Please give an exact copy of every line from the one holding "Given: Click the Mars rover image thumbnail" through the final line of the records below.

[Opening Material for this task section]

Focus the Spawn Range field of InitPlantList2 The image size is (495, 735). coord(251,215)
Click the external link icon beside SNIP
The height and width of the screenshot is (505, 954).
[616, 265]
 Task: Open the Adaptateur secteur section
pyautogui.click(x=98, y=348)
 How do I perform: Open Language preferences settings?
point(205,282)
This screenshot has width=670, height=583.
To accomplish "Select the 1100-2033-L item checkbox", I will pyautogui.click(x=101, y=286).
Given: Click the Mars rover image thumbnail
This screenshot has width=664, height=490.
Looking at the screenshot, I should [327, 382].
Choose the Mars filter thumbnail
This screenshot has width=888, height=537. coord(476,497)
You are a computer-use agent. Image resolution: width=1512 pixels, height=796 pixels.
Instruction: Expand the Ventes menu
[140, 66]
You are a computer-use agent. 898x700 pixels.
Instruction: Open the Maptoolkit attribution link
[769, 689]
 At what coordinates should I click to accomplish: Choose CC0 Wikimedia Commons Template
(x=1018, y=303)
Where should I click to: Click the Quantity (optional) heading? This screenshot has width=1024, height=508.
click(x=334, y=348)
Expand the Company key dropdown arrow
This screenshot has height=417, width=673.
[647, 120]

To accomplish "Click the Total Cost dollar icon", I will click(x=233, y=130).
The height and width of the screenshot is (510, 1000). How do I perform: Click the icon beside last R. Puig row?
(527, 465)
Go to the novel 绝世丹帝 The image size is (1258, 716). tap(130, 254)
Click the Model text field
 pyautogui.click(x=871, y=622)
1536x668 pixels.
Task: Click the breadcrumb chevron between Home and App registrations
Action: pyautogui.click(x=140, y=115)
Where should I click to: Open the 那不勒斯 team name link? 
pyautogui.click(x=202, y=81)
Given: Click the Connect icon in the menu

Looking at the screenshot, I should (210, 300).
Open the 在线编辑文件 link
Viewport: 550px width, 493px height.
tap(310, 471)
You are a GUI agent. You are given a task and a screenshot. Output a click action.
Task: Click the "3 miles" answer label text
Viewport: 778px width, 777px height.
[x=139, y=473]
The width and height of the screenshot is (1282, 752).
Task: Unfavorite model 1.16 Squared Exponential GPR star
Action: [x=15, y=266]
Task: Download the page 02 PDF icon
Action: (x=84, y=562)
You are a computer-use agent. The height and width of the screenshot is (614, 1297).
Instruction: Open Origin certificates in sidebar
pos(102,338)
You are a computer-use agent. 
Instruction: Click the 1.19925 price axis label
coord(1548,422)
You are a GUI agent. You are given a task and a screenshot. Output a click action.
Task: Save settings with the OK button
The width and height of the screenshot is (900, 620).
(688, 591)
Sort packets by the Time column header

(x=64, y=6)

[Closing Material for this task section]

§ Answer to this task:
Given: Click the Mars rover image thumbnail
This screenshot has width=664, height=490.
Looking at the screenshot, I should [327, 382].
Choose the Mars filter thumbnail
This screenshot has width=888, height=537. coord(476,497)
You are a computer-use agent. Image resolution: width=1512 pixels, height=796 pixels.
Instruction: Expand the Ventes menu
[140, 66]
You are a computer-use agent. 898x700 pixels.
Instruction: Open the Maptoolkit attribution link
[769, 689]
 At what coordinates should I click to accomplish: Choose CC0 Wikimedia Commons Template
(x=1018, y=303)
Where should I click to: Click the Quantity (optional) heading? This screenshot has width=1024, height=508.
click(x=334, y=348)
Expand the Company key dropdown arrow
This screenshot has height=417, width=673.
[647, 120]

To accomplish "Click the Total Cost dollar icon", I will click(x=233, y=130).
The height and width of the screenshot is (510, 1000). How do I perform: Click the icon beside last R. Puig row?
(527, 465)
Go to the novel 绝世丹帝 The image size is (1258, 716). tap(130, 254)
Click the Model text field
 pyautogui.click(x=871, y=622)
1536x668 pixels.
Task: Click the breadcrumb chevron between Home and App registrations
Action: pyautogui.click(x=140, y=115)
Where should I click to: Open the 那不勒斯 team name link? 
pyautogui.click(x=202, y=81)
Given: Click the Connect icon in the menu

Looking at the screenshot, I should (210, 300).
Open the 在线编辑文件 link
Viewport: 550px width, 493px height.
tap(310, 471)
You are a GUI agent. You are given a task and a screenshot. Output a click action.
Task: Click the "3 miles" answer label text
Viewport: 778px width, 777px height.
[x=139, y=473]
The width and height of the screenshot is (1282, 752).
Task: Unfavorite model 1.16 Squared Exponential GPR star
Action: [x=15, y=266]
Task: Download the page 02 PDF icon
Action: (x=84, y=562)
You are a computer-use agent. The height and width of the screenshot is (614, 1297).
Instruction: Open Origin certificates in sidebar
pos(102,338)
You are a computer-use agent. 
Instruction: Click the 1.19925 price axis label
coord(1548,422)
You are a GUI agent. You are given a task and a screenshot. Output a click action.
Task: Save settings with the OK button
The width and height of the screenshot is (900, 620).
(688, 591)
Sort packets by the Time column header

(x=64, y=6)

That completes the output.